▶ _MATERIALS PROVIDED_:

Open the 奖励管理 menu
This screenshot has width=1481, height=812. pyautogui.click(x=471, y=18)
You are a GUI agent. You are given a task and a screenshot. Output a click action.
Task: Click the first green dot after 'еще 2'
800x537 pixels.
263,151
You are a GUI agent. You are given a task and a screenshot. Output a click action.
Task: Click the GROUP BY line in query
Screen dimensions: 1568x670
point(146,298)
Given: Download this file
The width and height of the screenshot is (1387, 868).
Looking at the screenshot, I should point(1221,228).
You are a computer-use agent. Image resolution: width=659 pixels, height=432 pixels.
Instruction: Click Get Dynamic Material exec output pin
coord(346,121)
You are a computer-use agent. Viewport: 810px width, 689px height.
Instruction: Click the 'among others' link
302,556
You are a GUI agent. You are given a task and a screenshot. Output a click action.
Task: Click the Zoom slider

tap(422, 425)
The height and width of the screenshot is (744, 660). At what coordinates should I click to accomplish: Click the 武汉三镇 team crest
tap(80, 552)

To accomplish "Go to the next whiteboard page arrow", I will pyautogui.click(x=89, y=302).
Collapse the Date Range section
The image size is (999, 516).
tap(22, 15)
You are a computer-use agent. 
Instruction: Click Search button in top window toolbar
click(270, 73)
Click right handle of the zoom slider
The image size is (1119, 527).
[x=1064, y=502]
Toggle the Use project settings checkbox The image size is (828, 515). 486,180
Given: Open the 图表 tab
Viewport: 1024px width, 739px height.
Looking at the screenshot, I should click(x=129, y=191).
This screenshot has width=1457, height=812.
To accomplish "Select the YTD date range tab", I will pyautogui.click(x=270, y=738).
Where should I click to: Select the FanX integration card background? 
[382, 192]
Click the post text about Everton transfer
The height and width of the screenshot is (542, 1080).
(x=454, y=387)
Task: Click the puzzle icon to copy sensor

▶ _TASK_: Retype all of the records above line for line, keeping every character unchanged.

▶ _IN RESPONSE_:
Open the 奖励管理 menu
This screenshot has width=1481, height=812. pyautogui.click(x=471, y=18)
You are a GUI agent. You are given a task and a screenshot. Output a click action.
Task: Click the first green dot after 'еще 2'
800x537 pixels.
263,151
You are a GUI agent. You are given a task and a screenshot. Output a click action.
Task: Click the GROUP BY line in query
Screen dimensions: 1568x670
point(146,298)
Given: Download this file
The width and height of the screenshot is (1387, 868).
Looking at the screenshot, I should point(1221,228).
You are a computer-use agent. Image resolution: width=659 pixels, height=432 pixels.
Instruction: Click Get Dynamic Material exec output pin
coord(346,121)
You are a computer-use agent. Viewport: 810px width, 689px height.
Instruction: Click the 'among others' link
302,556
You are a GUI agent. You are given a task and a screenshot. Output a click action.
Task: Click the Zoom slider

tap(422, 425)
The height and width of the screenshot is (744, 660). At what coordinates should I click to accomplish: Click the 武汉三镇 team crest
tap(80, 552)

To accomplish "Go to the next whiteboard page arrow", I will pyautogui.click(x=89, y=302).
Collapse the Date Range section
The image size is (999, 516).
tap(22, 15)
You are a computer-use agent. 
Instruction: Click Search button in top window toolbar
click(270, 73)
Click right handle of the zoom slider
The image size is (1119, 527).
[x=1064, y=502]
Toggle the Use project settings checkbox The image size is (828, 515). 486,180
Given: Open the 图表 tab
Viewport: 1024px width, 739px height.
Looking at the screenshot, I should click(x=129, y=191).
This screenshot has width=1457, height=812.
To accomplish "Select the YTD date range tab", I will pyautogui.click(x=270, y=738).
Where should I click to: Select the FanX integration card background? 
[382, 192]
Click the post text about Everton transfer
The height and width of the screenshot is (542, 1080).
(x=454, y=387)
Task: Click the puzzle icon to copy sensor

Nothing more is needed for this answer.